En AH1276 / 1859 AD, les Espagnols envahirent le nord du Maroc et s'emparèrent de la ville de Tétouan. Après quelques mois d'occupation de cette partie du pays, suite à un traité de paix signé entre l'Espagne et le Maroc, les Marocains purent récupérer leur ville et leur territoire moyennant une compensation monétaire équivalente à plusieurs millions de dollars.
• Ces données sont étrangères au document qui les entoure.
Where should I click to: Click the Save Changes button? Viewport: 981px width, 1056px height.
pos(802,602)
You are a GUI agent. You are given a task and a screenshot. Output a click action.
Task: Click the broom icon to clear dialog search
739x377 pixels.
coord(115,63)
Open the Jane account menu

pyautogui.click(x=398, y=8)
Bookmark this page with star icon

Pour ce faire, le sultan Mohamed 4 dut consentir à vider le Trésor Public marocain : les pièces anciennes d'or et d'argent furent fondues à cette fin et le pays s'en trouva alors complètement ruiné.
Mohammed 4, ayant accédé au trône l'année même de ce conflit avec l'Espagne, hérita pour ainsi dire d'une situation financière très précaire et, contrairement à son prédécesseur, il ne disposait plus du métal de base nécessaire pour continuer la frappe des petites pièces d'or de 3.5g nommées «bunduqi».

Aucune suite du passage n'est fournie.